In this context, body-ordered models have emerged as an elegant and accurate way of describing how the behavior of a molecule or a crystal arises from a hierarchy of interactions between pairs of atoms, triplets, and so on—a perspective that has also widely been adopted in the construction of traditional physics-based interatomic potentials.17–20 By only modeling interactions up to a certain body order, these methods generally achieve low computational costs. Furthermore, since low-body-order interactions are usually dominant, focusing machine-learning models on their description also leads to excellent accuracy and data-efficiency. Several body-ordered models have been proposed for atomistic machine learning; while most work has focused on simple linear models,21–23 it has been shown that several classes of equivariant neural networks24–26 can be interpreted in terms of the systematic construction of hidden features that are capable of describing body-ordered symmetric functions.27,28 Kernel methods are also popular in the field of atomistic chemical modeling,9,14,29–32 as they provide a good balance between the simplicity of linear methods and the flexibility of non-linear models. In most cases, they are used in an invariant setting, and the kernels are manipulated to incorporate higher-order terms in a non-systematic way.33 Even though the body-ordered construction is particularly natural for chemical applications, the formalism can be applied equally well to any point cloud,26 and so it is also relevant for more general applications of geometric learning.
In this work, we present an approach to build body-ordered equivariant kernels in an iterative fashion. Crucially, the iterations only involve kernels themselves, entirely avoiding the definition of a basis to expand the radial and chemical descriptors of each atomic environment and the associated scaling issues.
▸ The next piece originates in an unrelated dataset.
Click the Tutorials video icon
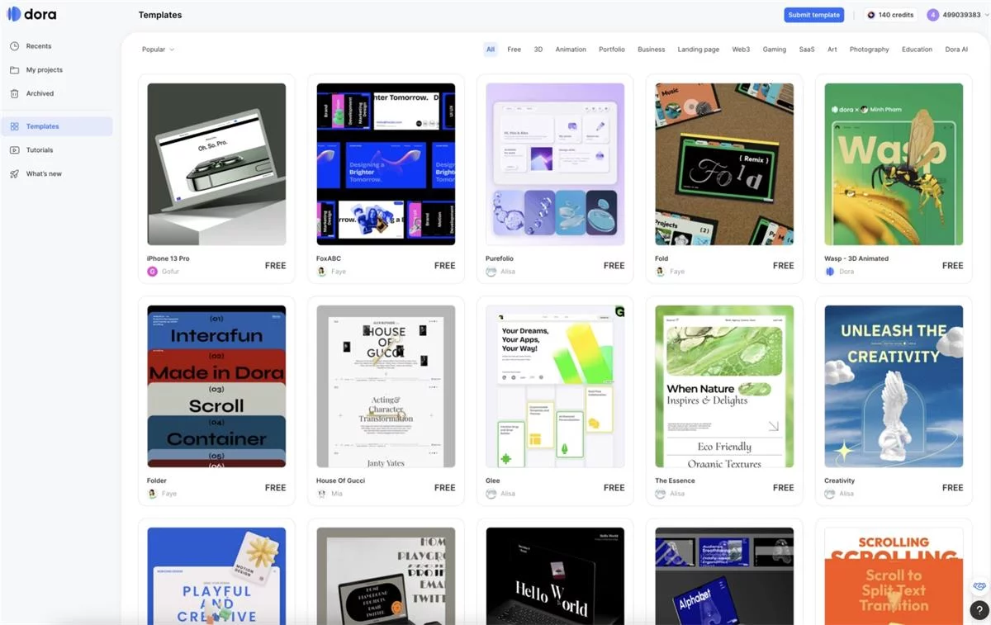This screenshot has width=991, height=625. [x=15, y=150]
The resulting kernels can be seen as the infinite-basis or infinite-width limit of many of the aforementioned equivariant linear models and neural networks. We demonstrate the excellent accuracy that is exhibited by these “Wigner kernels” in the prediction of scalar and tensorial properties, including the cohesive energy of transition metal clusters and high-energy molecular configurations, and both energetics and molecular dipole moments of organic molecules.
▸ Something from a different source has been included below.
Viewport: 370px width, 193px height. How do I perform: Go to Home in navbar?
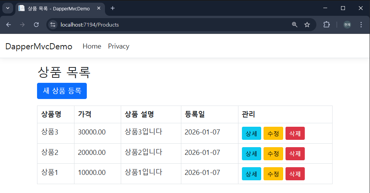click(x=92, y=46)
The definition of local equivariant representations of a point cloud is a problem of general relevance for computer vision,34 but it is particularly important for atomistic applications, where the overwhelming majority of frameworks relies on the representation of atom-centered environments. Such atom-centered representations are often computed starting from the definition of local atomic densities around the atom of interest, which makes the predictions invariant with respect to the permutation of atoms of the same chemical element. The locality of the atomic densities is often enforced via a finite cutoff radius within which they are defined, and it results in models whose cost scales linearly with the size of the system. The use of discretized atomic densities has also been linked to much increased computational efficiency in the evaluation of high-order descriptors, as they allow us to compute them while avoiding sums over clusters of increasing order. This is sometimes referred to as the density trick.35,36
Smooth overlap of atomic positions and symmetry-adapted GPR. The oldest model to employ the density trick is kernel-based SOAP-GPR,37 which evaluates a class of three-body invariant descriptors and builds kernels as their scalar products. Higher-body-order invariant interactions are generally included, although not in a systematic way, by taking integer powers of the linear kernels. This model has been used in a wide variety of applications (see the work of Deringer et al.33 for a review). SA-GPR is an equivariant generalization of SOAP-GPR, which aims to build equivariant kernels from “λ-SOAP” features.32 However, these kernels are built as products of a linear low-body-order equivariant part and a non-linear invariant kernel that incorporates higher-order correlations. As a result, these models are not strictly body-ordered, and they offer no guarantees of behaving as universal approximators.38
N-body kernel potentials. In contrast, Glielmo et al.31 introduced density-based body-ordered kernels, proposing their analytical evaluation for low body orders. Nonetheless, these kernels are exclusively rotationally invariant, and the paper proposes a strategy based on approximate symmetrization as the only viable strategy to compute kernels of arbitrarily high body orders.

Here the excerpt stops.